Golpe houve. Mas não no Dia da Independência. Ocorreu em 2016 e foi perpetrado, por traição, pelo vice-presidente da República, Michel Temer, que logrou induzir o Congresso a derrubar a presidente Dilma Rousseff. Desde então, houve desdobramentos, e o mais significativo deles foi a eleição de Bolsonaro a presidente da República em 2018. A partir da posse, em janeiro de 2019, teve início o desmonte do Estado brasileiro, com sucessivas privatizações do patrimônio público e a progressiva militarização dos órgãos de governo. Acrescem-se a isso o negativismo que induziu o governo a considerar a pandemia de Covid-19 mera “gripezinha” e se ver obrigado a nomear quatro diferentes ministros da Saúde, além de se enredar na corrupção, apurada pela CPI do Senado, que envolve a compra de vacinas e insumos.
Agora, em meados de setembro, o cenário é nada favorável à reeleição de Bolsonaro no próximo ano. Seu apoio se reduz, no momento, a 23%; a economia fracassa; a inflação soma-se ao acelerado aumento dos preços de combustíveis e alimentos; a crise hídrica se agrava; o desemprego se expande; o prestígio internacional desaba; e a Justiça aperta o cerco em torno dos filhos do presidente, acusados de graves delitos.
Há quem opine que, ainda assim, diante da impossibilidade de ser reeleito, Bolsonaro haverá de dar um “golpe no golpe”, à semelhança do que o AI-5 representou durante a ditadura, e assumir a sua índole ditatorial. Não partilho dessa opinião, por considerar que, para tanto, ele precisaria contar com fatores que, ora lhe faltam: apoio de potências internacionais; confiança do mercado financeiro; ampla sustentação popular; aprovação da grande mídia; e, sobretudo, respaldo das Forças Armadas.
Bolsonaro, comprovadamente ligado a milicianos, tem hoje o apoio de nichos expressivos das polícias civil e militar. Mas não das Forças Armadas, ainda que alguns comandantes o apoiem publicamente. As armas da República o toleram sem, no entanto, estarem dispostas a uma nova versão do golpe impetrado por elas em 1964 e que levou o Brasil a 21 anos de ditadura. Ainda mais quando já não há uma Casa Branca disposta a patrocinar a quartelada.
Para amplos setores da oposição, importa que Bolsonaro sangre até o último dia de seu governo. Assim, o contrapondo com Lula, cujos índices sobem a cada nova pesquisa eleitoral, fica polarizado e impede o surgimento de uma candidatura forte como terceira alternativa. Se Bolsonaro fosse derrubado pelo impeachment e seu vice, o general Mourão, assumisse, isso sim poderia diluir a atual polarização e favorecer o aparecimento da terceira via, uma enganosa candidatura de direita travestida de moderada e que, assim, poderia alavancar uma alternativa entre o que a grande mídia chama de polos extremos, o direitismo de Bolsonaro e o esquerdismo de Lula.
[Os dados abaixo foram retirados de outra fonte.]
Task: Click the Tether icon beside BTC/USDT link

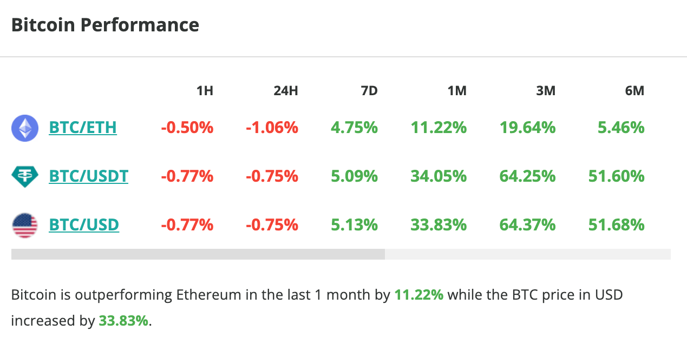Action: pyautogui.click(x=24, y=176)
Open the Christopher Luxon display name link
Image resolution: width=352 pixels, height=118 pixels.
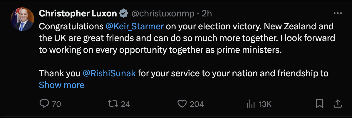[78, 14]
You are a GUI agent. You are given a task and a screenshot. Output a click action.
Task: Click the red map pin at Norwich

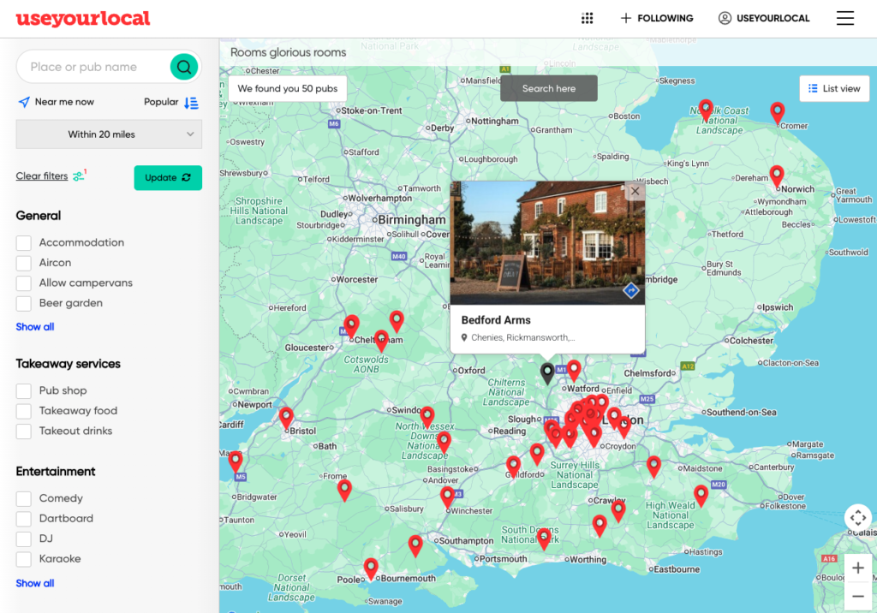click(776, 176)
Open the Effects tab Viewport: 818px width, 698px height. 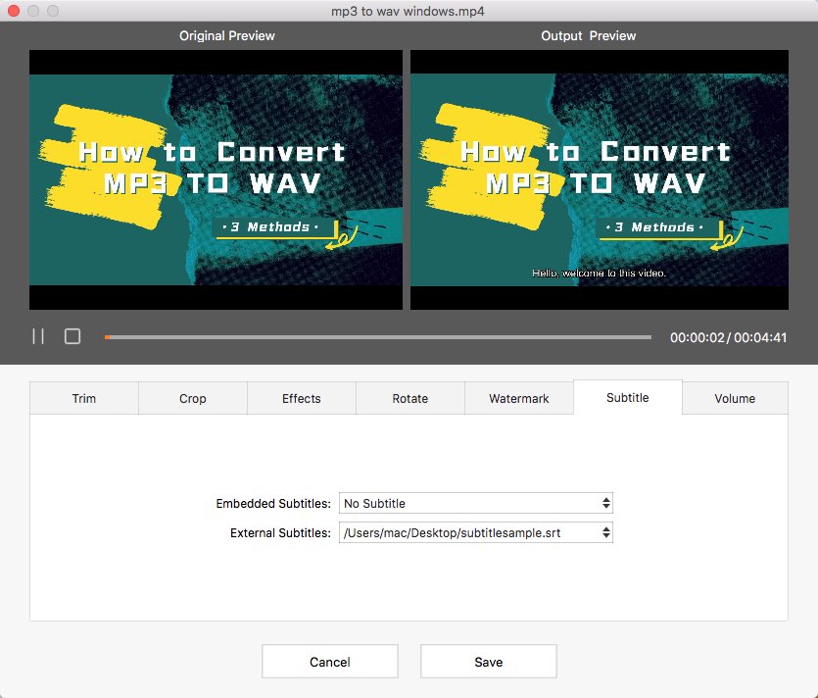(x=301, y=398)
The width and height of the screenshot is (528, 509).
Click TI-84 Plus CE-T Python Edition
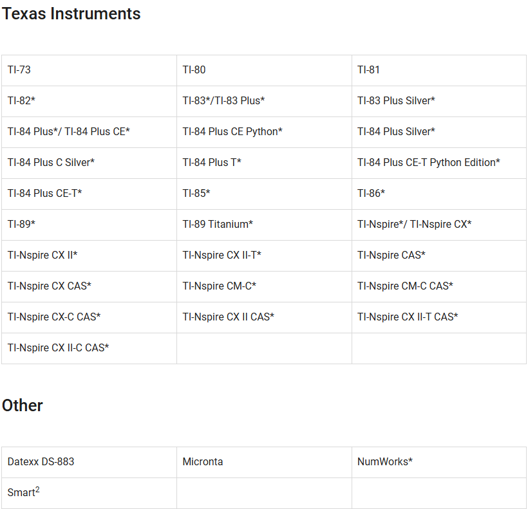click(x=428, y=163)
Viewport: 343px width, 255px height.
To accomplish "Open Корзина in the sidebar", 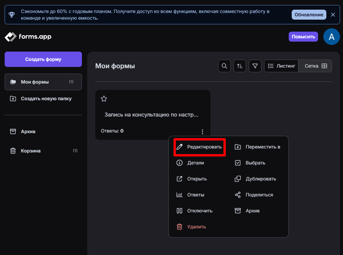I will point(31,151).
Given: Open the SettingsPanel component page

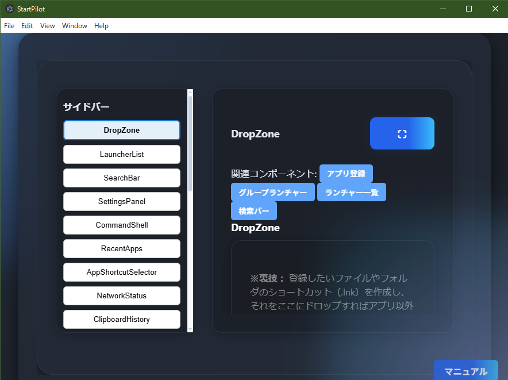Looking at the screenshot, I should click(x=121, y=201).
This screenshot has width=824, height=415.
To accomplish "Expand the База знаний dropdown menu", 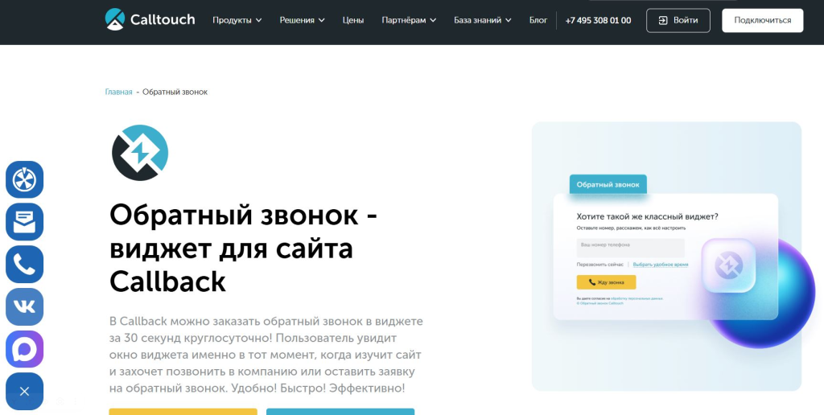I will pos(483,20).
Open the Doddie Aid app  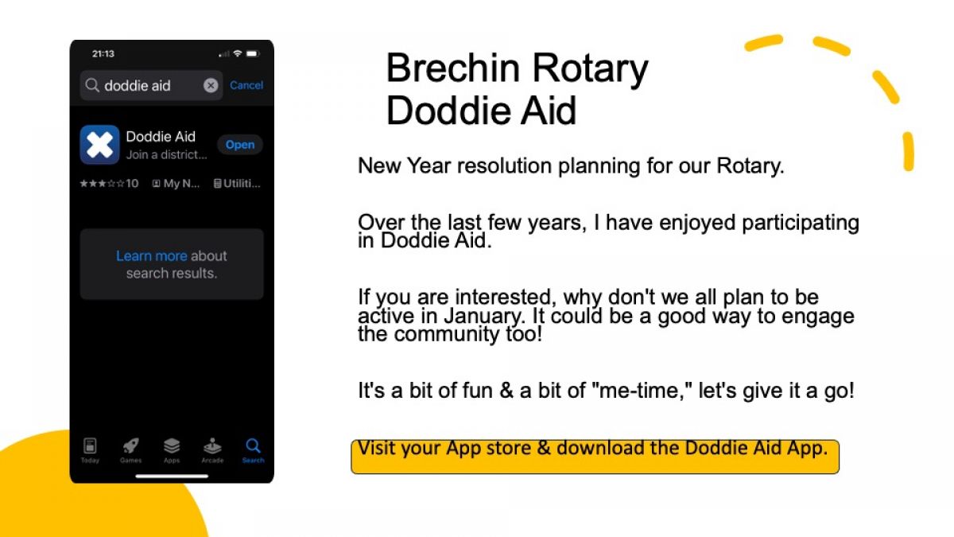point(240,145)
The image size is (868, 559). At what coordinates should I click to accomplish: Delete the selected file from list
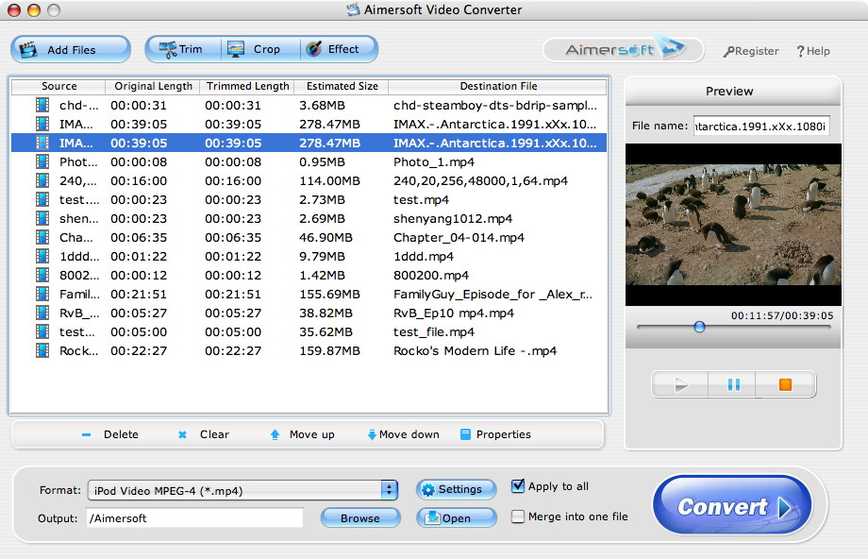[110, 434]
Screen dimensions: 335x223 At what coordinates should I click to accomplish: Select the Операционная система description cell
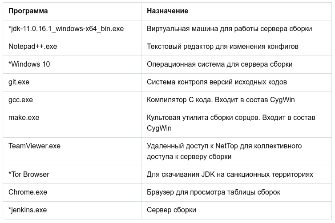236,64
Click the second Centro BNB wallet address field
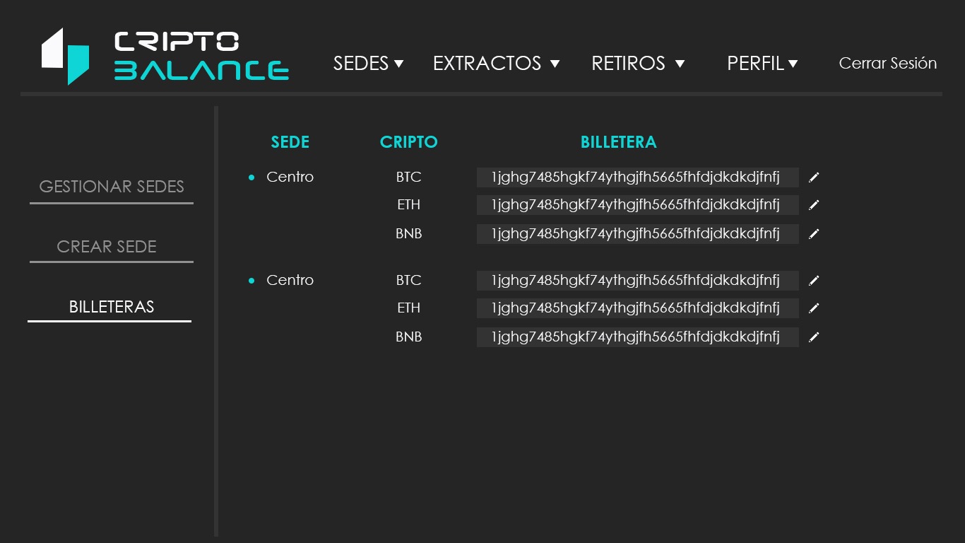The image size is (965, 543). (x=637, y=337)
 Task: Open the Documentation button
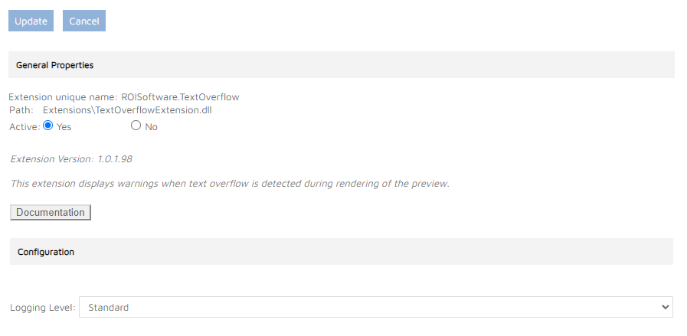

Ainda bem que o Brasil tem, agora, um Luiz no fim do túnel… Mas seria um equívoco a oposição restringir a campanha à figura carismática do ex-presidente da República. É preciso formular, o quanto antes, um novo projeto de Brasil, capaz de sinalizar um futuro imediato no qual haja redução das desigualdades sociais, amplas ofertas de empregos e combate à devastação socioambiental.
Frei Betto é frade dominicano, jornalista e escritor, autor de “O diabo na corte – leitura crítica do Brasil atual” (Cortez), entre outros livros.